* _Exercise requirements_: One part of the entries below is wanted: the lines from the one containing "卒業生の方へ (923, 1406)" through the one containing "Return to homepage (206, 509)". Write those out exactly and nothing else.

═════ Dataset extract

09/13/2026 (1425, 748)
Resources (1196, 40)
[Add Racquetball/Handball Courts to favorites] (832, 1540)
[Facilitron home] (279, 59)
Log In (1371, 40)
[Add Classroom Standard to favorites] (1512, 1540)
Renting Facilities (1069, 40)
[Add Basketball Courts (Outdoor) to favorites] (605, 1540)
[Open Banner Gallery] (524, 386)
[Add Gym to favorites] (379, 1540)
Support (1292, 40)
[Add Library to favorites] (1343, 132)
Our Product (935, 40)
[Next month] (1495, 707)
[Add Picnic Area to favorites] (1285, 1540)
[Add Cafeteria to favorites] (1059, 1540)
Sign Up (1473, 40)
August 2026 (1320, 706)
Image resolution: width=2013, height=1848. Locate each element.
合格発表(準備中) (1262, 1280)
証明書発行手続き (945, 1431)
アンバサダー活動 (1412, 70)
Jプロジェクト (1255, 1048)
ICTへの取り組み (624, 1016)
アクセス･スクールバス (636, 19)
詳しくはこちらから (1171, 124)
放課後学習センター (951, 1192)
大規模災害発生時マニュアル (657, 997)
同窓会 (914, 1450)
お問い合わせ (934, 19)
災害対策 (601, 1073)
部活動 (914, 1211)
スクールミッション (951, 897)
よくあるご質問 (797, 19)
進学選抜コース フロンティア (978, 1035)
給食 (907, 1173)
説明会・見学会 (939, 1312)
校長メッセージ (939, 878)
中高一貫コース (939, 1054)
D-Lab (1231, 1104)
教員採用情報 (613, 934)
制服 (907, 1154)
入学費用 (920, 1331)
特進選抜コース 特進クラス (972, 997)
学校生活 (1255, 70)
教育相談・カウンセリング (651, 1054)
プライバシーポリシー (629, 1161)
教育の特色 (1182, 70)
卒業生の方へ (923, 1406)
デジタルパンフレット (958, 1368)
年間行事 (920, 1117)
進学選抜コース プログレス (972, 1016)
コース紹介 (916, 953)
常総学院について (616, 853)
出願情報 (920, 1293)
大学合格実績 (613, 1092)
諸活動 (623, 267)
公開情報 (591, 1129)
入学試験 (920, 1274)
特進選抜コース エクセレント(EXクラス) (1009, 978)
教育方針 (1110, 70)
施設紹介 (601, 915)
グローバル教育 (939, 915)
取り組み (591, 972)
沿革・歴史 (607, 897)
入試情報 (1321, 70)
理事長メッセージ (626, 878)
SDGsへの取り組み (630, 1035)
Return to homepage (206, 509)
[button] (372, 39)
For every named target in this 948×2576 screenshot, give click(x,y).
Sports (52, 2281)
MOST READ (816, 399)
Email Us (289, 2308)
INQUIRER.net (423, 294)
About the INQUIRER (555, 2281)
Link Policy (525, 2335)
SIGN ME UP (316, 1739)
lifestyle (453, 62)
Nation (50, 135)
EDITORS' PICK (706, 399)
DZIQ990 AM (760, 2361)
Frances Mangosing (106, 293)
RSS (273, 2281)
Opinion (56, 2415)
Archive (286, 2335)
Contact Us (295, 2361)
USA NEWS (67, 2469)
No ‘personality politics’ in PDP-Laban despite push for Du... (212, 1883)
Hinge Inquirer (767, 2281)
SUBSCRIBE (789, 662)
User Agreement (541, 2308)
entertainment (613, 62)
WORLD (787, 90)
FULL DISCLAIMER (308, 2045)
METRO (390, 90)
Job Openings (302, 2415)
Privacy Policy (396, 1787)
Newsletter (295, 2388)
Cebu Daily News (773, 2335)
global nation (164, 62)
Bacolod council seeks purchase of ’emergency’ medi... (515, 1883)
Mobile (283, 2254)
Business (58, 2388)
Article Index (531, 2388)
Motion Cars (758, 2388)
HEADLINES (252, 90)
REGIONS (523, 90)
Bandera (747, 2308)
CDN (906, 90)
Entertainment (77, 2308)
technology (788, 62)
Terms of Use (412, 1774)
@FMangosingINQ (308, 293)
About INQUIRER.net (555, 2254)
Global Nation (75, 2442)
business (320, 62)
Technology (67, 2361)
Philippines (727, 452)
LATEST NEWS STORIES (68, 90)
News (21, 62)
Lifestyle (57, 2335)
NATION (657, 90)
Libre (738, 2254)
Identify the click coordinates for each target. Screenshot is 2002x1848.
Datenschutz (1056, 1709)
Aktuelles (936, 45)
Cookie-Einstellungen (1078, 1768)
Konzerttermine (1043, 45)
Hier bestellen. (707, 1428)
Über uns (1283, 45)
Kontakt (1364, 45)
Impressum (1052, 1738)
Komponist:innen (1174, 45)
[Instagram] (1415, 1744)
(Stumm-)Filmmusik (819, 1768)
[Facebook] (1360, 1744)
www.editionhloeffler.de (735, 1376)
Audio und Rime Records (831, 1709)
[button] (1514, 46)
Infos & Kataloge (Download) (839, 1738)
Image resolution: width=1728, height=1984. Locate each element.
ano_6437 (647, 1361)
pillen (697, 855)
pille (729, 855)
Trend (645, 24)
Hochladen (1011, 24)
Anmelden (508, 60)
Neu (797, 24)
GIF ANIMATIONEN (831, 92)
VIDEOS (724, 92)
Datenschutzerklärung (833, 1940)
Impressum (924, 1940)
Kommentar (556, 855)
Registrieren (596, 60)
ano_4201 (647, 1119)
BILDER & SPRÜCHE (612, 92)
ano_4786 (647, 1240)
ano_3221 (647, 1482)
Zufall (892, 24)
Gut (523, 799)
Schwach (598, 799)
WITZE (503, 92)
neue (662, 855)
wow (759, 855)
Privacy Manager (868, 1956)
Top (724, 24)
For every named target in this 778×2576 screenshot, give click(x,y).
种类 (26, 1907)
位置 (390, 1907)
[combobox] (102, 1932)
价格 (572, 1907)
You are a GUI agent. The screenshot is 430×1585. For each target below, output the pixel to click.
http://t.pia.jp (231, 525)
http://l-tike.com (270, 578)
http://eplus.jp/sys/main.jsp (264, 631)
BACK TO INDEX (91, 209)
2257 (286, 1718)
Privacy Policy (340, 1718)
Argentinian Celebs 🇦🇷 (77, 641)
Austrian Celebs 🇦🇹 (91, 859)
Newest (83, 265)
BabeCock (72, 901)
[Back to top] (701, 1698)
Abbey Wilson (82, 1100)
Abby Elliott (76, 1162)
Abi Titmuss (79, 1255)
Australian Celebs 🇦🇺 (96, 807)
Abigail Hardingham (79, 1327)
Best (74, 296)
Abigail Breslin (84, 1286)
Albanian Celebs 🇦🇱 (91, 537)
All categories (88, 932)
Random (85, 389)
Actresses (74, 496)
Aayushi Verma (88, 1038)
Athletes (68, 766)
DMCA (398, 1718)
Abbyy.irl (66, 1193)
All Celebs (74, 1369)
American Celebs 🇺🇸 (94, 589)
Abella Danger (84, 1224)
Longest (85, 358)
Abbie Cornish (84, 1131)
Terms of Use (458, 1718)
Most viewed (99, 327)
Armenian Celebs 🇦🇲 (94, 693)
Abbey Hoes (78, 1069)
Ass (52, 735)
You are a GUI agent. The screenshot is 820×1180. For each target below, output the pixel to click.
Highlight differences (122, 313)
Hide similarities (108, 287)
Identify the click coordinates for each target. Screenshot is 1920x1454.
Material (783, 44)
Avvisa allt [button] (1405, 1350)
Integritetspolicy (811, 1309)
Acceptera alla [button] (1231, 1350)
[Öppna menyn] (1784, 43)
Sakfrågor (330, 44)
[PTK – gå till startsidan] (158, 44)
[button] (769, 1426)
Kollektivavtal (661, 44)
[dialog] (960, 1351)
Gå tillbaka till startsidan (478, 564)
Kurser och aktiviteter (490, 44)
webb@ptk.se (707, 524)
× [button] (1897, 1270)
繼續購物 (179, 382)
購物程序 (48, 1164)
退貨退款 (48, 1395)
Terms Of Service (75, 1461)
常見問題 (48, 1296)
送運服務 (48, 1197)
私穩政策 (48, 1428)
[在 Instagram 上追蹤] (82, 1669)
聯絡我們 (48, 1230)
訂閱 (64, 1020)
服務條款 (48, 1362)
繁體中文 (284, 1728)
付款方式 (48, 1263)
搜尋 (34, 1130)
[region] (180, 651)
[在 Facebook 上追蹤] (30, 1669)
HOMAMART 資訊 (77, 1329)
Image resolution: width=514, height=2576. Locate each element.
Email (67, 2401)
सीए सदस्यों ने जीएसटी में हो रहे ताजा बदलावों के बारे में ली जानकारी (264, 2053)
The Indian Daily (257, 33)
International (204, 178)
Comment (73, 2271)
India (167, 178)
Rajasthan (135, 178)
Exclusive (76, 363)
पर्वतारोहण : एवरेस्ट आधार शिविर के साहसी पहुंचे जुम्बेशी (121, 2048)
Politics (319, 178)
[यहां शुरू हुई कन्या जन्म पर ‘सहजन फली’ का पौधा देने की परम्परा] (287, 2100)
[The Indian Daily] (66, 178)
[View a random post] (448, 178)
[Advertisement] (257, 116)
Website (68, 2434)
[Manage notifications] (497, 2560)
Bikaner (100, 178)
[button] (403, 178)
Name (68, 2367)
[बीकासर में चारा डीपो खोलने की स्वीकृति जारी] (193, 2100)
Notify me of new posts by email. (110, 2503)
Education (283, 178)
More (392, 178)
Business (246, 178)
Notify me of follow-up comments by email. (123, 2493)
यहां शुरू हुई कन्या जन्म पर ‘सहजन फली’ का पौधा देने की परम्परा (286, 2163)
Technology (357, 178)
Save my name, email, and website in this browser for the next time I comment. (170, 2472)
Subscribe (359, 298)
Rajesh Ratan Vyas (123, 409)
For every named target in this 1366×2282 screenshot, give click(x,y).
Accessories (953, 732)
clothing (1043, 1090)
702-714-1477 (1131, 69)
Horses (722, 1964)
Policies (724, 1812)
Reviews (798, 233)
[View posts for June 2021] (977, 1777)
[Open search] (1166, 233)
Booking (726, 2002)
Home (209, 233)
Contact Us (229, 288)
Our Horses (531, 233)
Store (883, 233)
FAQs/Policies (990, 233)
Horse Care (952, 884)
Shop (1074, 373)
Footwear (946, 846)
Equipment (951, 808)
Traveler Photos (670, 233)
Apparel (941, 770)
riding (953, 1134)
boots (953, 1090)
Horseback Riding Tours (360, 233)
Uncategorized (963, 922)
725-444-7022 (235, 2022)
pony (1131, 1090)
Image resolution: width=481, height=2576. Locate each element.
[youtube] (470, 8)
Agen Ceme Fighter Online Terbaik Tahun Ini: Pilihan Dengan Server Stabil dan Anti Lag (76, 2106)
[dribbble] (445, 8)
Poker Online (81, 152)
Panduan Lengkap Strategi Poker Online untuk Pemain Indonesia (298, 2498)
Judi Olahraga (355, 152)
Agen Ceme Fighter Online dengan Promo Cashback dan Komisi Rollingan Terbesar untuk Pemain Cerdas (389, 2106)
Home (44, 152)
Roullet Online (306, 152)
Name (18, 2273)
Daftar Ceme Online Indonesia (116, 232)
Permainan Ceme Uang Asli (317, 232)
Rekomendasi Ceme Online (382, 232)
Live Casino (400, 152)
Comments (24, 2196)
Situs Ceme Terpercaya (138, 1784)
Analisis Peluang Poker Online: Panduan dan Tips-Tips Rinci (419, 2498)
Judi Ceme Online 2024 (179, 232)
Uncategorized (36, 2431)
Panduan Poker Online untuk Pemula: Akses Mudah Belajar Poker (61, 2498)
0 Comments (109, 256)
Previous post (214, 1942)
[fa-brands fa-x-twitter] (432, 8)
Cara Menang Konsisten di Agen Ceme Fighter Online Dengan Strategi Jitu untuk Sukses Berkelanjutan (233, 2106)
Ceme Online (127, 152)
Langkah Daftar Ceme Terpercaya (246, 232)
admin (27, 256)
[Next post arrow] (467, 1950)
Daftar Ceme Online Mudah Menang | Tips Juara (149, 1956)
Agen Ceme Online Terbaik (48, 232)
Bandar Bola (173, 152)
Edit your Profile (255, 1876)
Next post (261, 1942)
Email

══════════

* _Answer to the problem_:
卒業生の方へ (923, 1406)
デジタルパンフレット (958, 1368)
年間行事 (920, 1117)
進学選抜コース プログレス (972, 1016)
コース紹介 (916, 953)
常総学院について (616, 853)
出願情報 (920, 1293)
大学合格実績 (613, 1092)
諸活動 (623, 267)
公開情報 (591, 1129)
入学試験 (920, 1274)
特進選抜コース エクセレント(EXクラス) (1009, 978)
教育方針 (1110, 70)
施設紹介 (601, 915)
グローバル教育 (939, 915)
取り組み (591, 972)
沿革・歴史 (607, 897)
入試情報 (1321, 70)
理事長メッセージ (626, 878)
SDGsへの取り組み (630, 1035)
Return to homepage (206, 509)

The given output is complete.